Vendas mundiais smartphones revelam resiliência III trimestre

Publicado em 03/11/2020 11:22 em Indústria Telecom

As vendas mundiais de smartphones manifestaram resiliência em tempo de pandemia, com uma queda em torno de 1% (os números exactos de redução variam consoante os analistas de mercado), abrandando face a diminuições claras, a dois dígitos, no segundo trimestre.

Ao mesmo tempo, a Samsung recuperou o primeiro lugar nas vendas, que é seu há muitos trimestres e que perdeu temporariamente no segundo trimestre para a Huawei, segundo maior fabricante e que nesse trimestre beneficiou do aumento das suas vendas no mercado doméstico.

No terceiro trimestre, embora mantendo a liderança do mercado chinês, as vendas da Huawei caíram 18% nesse mercado.

Os dados da IDC, Counterpoint, Canalys e Omdia (grupo Informa Telecom), que diferem ligeiramente nos números absolutos e quotas de mercado, coincidem na ordem dos quatro maiores fabricantes e no caso da Counterpoint e Omdia, que inserem os 10 primeiros lugares, também indicam os mesmos fabricantes nos 10 mais.

No terceiro trimestre, a Samsung lidera o ranking, com um ligeiro aumento de vendas e uma quota de mercado acima de 20%, enquanto a Huawei, a quem os Estados Unidos têm movido uma guerra comercial, com pressões sobre os seus parceiros para agirem da mesma forma, baixou as vendas, com quedas homólogas acima dos 20%, e ficou com quotas de mercado mundial em torno dos 15%.

Em terceiro lugar surge a também chinesa Xiaomi, que ultrapassa a Apple, com um aumento de vendas superior a 40% e quotas de mercado de 12 a 13%, descendo a marca da maçã para o quarto lugar, com um recuo de vendas na casa dos 10% e quota de mercado de 11 a 13%, segundo cada um dos quatro consultores.

Segundo a IDC, a Canalys e a Omdia, a vivo ocupa o quinto lugar mundial, que a Counterpoint atribui à Oppo, embora com quotas muito próximas para aquelas duas fabricantes chinesas.

A Counterpoint e a Omdia, as únicas das analistas consideradas que indicam as 10 maiores marcas, colocam do sétimo ao décimo lugar a Realme, que cresceu acima dos 40% em termos homólogos, a Lenovo (que detém a marca Motorola), a LG e a Tecno.

Isto significa que a China detém três das cinco marcas de smartphones mais vendidas e sete das 10 mais, a Coreia do Sul duas (Samsung e LG) e os Estados Unidos uma (Apple), agora que a marca de smartphones Motorola passou a ser detida por chineses. A japonesa Sony deixou de constar entre as 10 mais vendidas do mundo, segundo os dados daquelas duas analistas.

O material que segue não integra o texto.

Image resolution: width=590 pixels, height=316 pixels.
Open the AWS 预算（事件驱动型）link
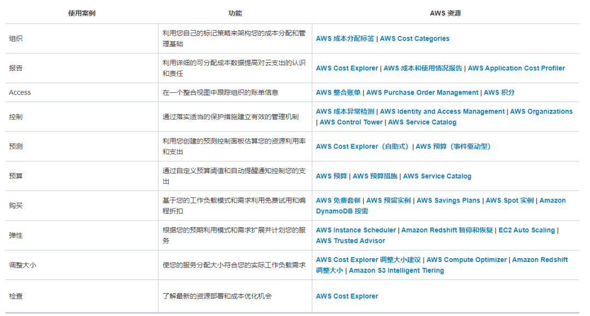[455, 146]
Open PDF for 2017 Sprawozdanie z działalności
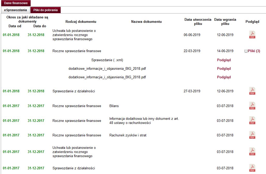Viewport: 266px width, 174px height. tap(252, 168)
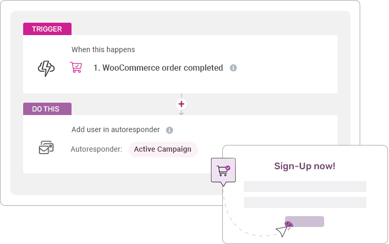Click the first sign-up form field
The height and width of the screenshot is (244, 389).
pos(305,186)
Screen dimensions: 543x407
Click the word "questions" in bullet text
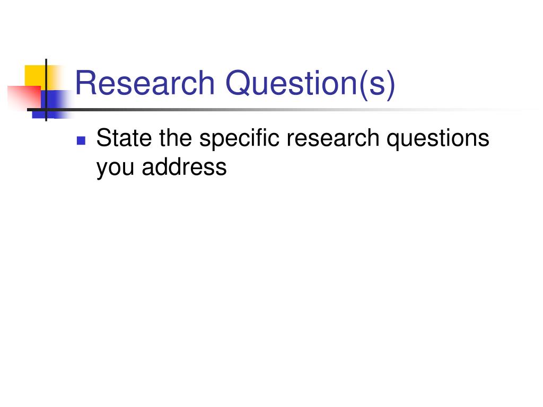click(437, 139)
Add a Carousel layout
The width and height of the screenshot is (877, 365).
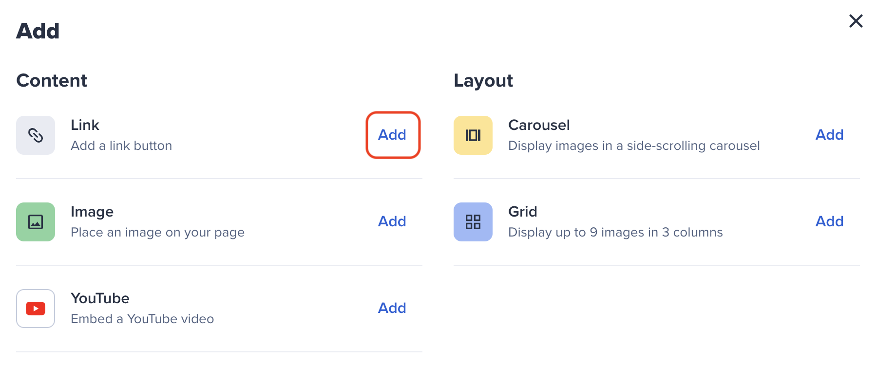pos(829,135)
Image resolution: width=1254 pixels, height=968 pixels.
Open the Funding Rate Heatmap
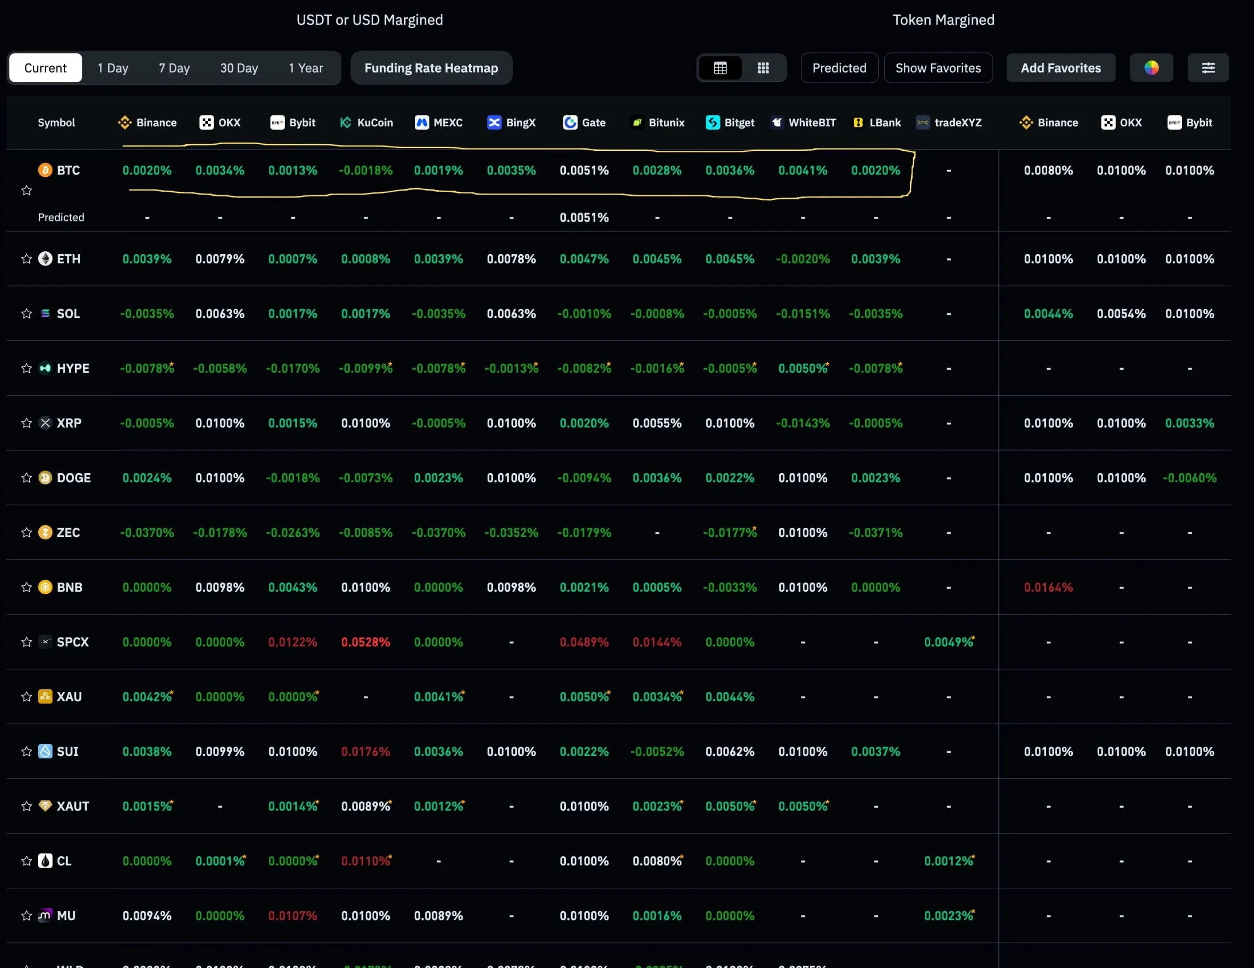(x=431, y=68)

Num contexto em que a generalidade das marcas utiliza componentes fabricados na China, o retorno da produção chinesa desses componentes a níveis pré-covid-19 permitiu a relativa recuperação no terceiro trimestre, a par do aligeiramento das medidas de confinamento naqueles países que as tinham implementado.

Para o quarto trimestre, que inclui a quadra natalícia e que é habitualmente recordista de vendas, a segunda vaga da Covid-19 e o retorno a medidas de confinamento parcial em importantes mercados, incluindo em muitos países europeus, assim como a tendência de aumento do desemprego em muitos deles, poderá comprometer o nível habitual de vendas da quadra natalícia.